Die Tour de France mag aufgrund der jüngsten Dopingskandale ein unglücklich gewähltes Vorbild für die Tour de Ski sein. Was aber die Taktik betrifft, sind die Ähnlichkeiten frappierend. So hatte Jens Filbrich nach Angerers Sturz in der Spitzengruppe ein taktisches Problem bekommen. Er wollte das Tempo hoch halten, um in der Gesamtwertung den Abstand zu den Sprintspezialisten zu vergrößern. „Ich wollte aber auch nicht zu schnell laufen, damit Tobias Angerer wieder herankommen kann“, sagte Filbrich. Das Ergebnis war ein verhaltenes Sprinttempo.

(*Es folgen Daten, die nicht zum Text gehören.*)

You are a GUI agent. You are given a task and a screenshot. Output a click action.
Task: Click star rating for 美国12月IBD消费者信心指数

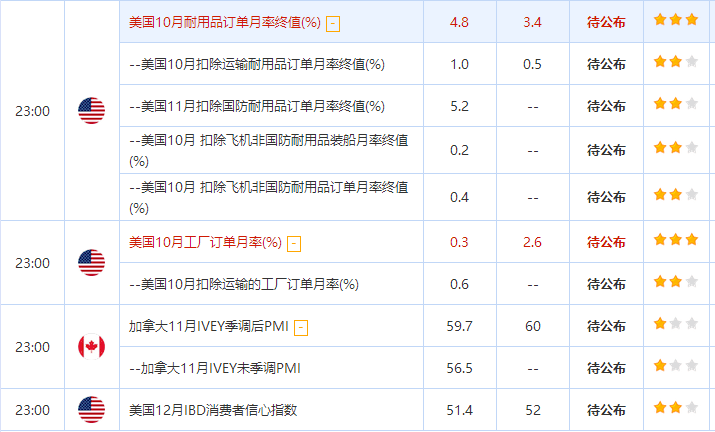click(x=675, y=409)
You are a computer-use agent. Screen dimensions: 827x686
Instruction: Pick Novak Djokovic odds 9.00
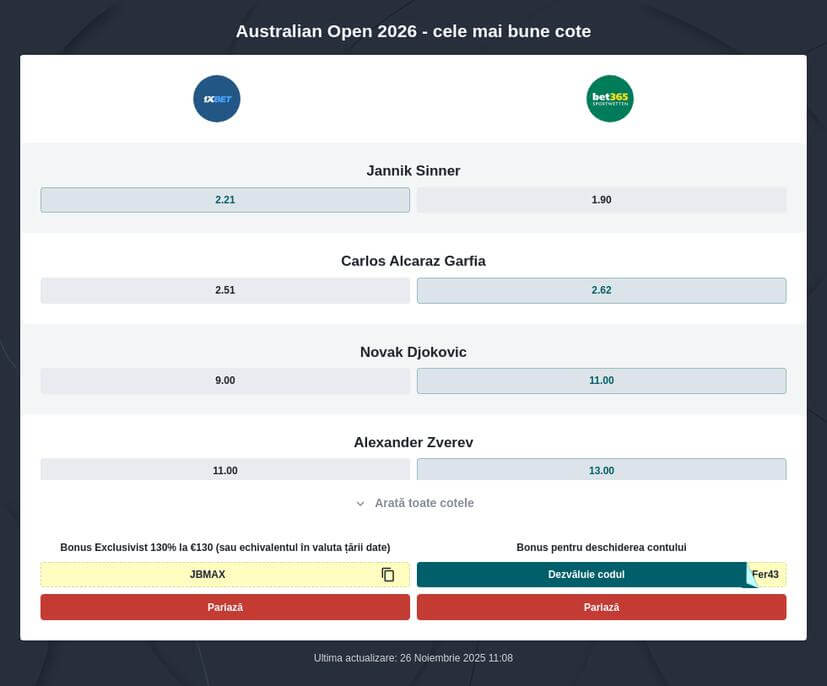coord(225,381)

Wie bei der Tour de France geht auch die Tour de Ski heute mit der nächsten Etappe weiter – in Oberstdorf. Die Rennen (10.30 Uhr, live in Eurosport und ZDF) über 10 Kilometer (Frauen) und 15 Kilometer (Männer) im klassischen Stil dürften das Feld noch weiter ausdifferenzieren. Angerer hat seine Taktik für heute bereits gewählt: „Angriff“, sagt er, „vielleicht kann ja einer von uns dreien das große Ziel verwirklichen und liegt am Ende der Tour ganz vorne.“ Würde er auch warten, wenn Teichmann stürzt? „Auf alle Fälle“, sagt Tobias Angerer. Das allerdings wäre ein Unterschied zur Tour de France. Dort wartet ein Teamkapitän normalerweise nicht auf einen gestürzten Helfer.